Problems with the studies
I haven't been able to find a study that researches the long term health benefits of an already healthy BMI young woman. Most of the study's populations are cancer, diabetes, or cardiovascular disease patients. There doesn’t seem to be reputable studies published on healthy, young individuals and many of these studies are self reported, which more often than not, are biased. We need more information on the long term health effects with a greater variety of populations.
Hormones
The literature on hormones and IF is hard to find. One MD in particular, Dr. Amy Shah, advocates IF for women and sells courses on it. Without access to these courses, it is challenging to find out her approach. Additionally, Alisa Vitti HHP, argues against IF for healthy menstruating women. She describes how it can disrupt your estrogen balance, causing all sorts of physiological issues.

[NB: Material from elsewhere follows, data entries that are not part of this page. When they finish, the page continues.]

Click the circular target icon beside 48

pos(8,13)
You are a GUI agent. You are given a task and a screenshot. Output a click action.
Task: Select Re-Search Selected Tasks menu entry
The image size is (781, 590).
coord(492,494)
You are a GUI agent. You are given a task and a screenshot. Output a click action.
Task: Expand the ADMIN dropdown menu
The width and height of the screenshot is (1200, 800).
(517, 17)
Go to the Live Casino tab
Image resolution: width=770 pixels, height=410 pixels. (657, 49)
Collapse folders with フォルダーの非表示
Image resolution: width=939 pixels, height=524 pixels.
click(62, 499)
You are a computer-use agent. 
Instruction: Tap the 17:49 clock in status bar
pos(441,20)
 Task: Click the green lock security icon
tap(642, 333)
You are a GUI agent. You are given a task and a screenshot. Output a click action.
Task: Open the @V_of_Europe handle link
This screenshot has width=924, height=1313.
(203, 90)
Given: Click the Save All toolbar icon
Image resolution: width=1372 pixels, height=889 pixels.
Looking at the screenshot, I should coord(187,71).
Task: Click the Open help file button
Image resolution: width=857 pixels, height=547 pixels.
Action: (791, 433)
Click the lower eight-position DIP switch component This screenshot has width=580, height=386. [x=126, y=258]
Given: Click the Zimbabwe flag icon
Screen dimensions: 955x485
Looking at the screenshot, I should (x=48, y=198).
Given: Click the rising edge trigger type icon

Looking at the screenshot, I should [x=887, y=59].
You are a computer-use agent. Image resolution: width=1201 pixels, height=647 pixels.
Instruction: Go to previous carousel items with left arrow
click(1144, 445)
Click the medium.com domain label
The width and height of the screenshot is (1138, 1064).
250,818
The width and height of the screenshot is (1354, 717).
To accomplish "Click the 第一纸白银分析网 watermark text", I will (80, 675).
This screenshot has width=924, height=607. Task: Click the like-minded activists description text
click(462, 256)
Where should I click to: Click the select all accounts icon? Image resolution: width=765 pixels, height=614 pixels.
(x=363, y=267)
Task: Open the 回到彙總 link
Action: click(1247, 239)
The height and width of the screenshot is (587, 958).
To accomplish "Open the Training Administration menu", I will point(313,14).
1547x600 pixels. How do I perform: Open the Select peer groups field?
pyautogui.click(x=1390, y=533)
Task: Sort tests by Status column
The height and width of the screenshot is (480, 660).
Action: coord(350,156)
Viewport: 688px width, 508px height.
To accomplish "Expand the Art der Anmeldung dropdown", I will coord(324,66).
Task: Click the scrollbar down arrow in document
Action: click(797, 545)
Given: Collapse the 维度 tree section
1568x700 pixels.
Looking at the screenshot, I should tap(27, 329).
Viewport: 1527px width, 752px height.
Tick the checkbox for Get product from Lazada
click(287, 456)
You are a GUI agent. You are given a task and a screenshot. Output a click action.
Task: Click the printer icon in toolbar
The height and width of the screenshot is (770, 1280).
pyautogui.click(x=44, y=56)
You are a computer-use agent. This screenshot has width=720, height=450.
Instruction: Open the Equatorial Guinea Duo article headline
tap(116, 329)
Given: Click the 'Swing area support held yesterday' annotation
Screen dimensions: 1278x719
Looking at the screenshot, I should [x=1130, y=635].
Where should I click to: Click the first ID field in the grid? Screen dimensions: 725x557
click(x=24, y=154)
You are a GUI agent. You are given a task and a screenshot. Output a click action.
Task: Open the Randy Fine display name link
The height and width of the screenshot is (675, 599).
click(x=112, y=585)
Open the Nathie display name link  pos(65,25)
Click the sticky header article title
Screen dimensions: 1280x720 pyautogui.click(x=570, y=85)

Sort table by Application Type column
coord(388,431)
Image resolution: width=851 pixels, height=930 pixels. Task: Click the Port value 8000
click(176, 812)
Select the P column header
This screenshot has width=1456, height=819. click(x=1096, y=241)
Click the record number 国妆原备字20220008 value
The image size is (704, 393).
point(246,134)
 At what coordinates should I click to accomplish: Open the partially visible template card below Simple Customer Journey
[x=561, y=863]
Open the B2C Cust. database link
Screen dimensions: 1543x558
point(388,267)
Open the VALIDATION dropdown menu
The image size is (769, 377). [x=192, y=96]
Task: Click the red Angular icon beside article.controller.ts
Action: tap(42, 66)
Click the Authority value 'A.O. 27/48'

Alisa states that "estrogen helps us with metabolism, weight loss, mood, anxiety and stress, energy, bone density, and cognitive function, to name just a few". When one hormone system is out of balance, other hormonal systems, such as cortisol regulation and thyroid function, can go out the window as well (Vitti, 2020). These imbalanced systems can appear as low energy, insomnia, irregular periods, trouble regulating body temperature, weight gain, brain fog, decreased bone density and poorer cardiovascular heath to name a few (Vitti, 2020). Finally, a woman’s body will prioritize survival over reproduction. When stress on the body is heightened (like from IF), the body can put reproductive health on hold to maintain weight and increases ghrelin (the hunger hormone) and leptin so that she consumes more the next time food is available (from a physiological functioning stand point) (Vitti, 2020).
Main Take Away
It is important to start easy with IF. Begin with 12-13hr fasts and discover what works best for your body and creates the least amount of physiological stress. There are certain phases within a woman’s cycle where IF can be done in a healthy and beneficial way, but that is worthy of a whole other post. Do your research and find what works best for you.
Sources:
Antunes F, Erustes AG, Costa AJ, et al. Autophagy and intermittent fasting: the connection for cancer therapy?. Clinics (Sao Paulo). 2018;73(suppl 1):e814s. Published 2018 Dec 10. doi:10.6061/clinics/2018/e814s
Research on intermittent fasting shows health benefits. (2020, February 27). National Institute on Aging. https://www.nia.nih.gov/news/research-intermittent-fasting-shows-health-benefits
Vitti, A. (2020, January 16). Intermittent Fasting and Hormonal Health: What You Need to Know. Flo Living. https://www.floliving.com/intermittent-fasting/
Welton, S., Minty, R., O'Driscoll, T., Willms, H., Poirier, D., Madden, S., & Kelly, L. (2020). Intermittent fasting and weight loss: Systematic review. Canadian family physician Medecin de famille canadien, 66(2), 117–125.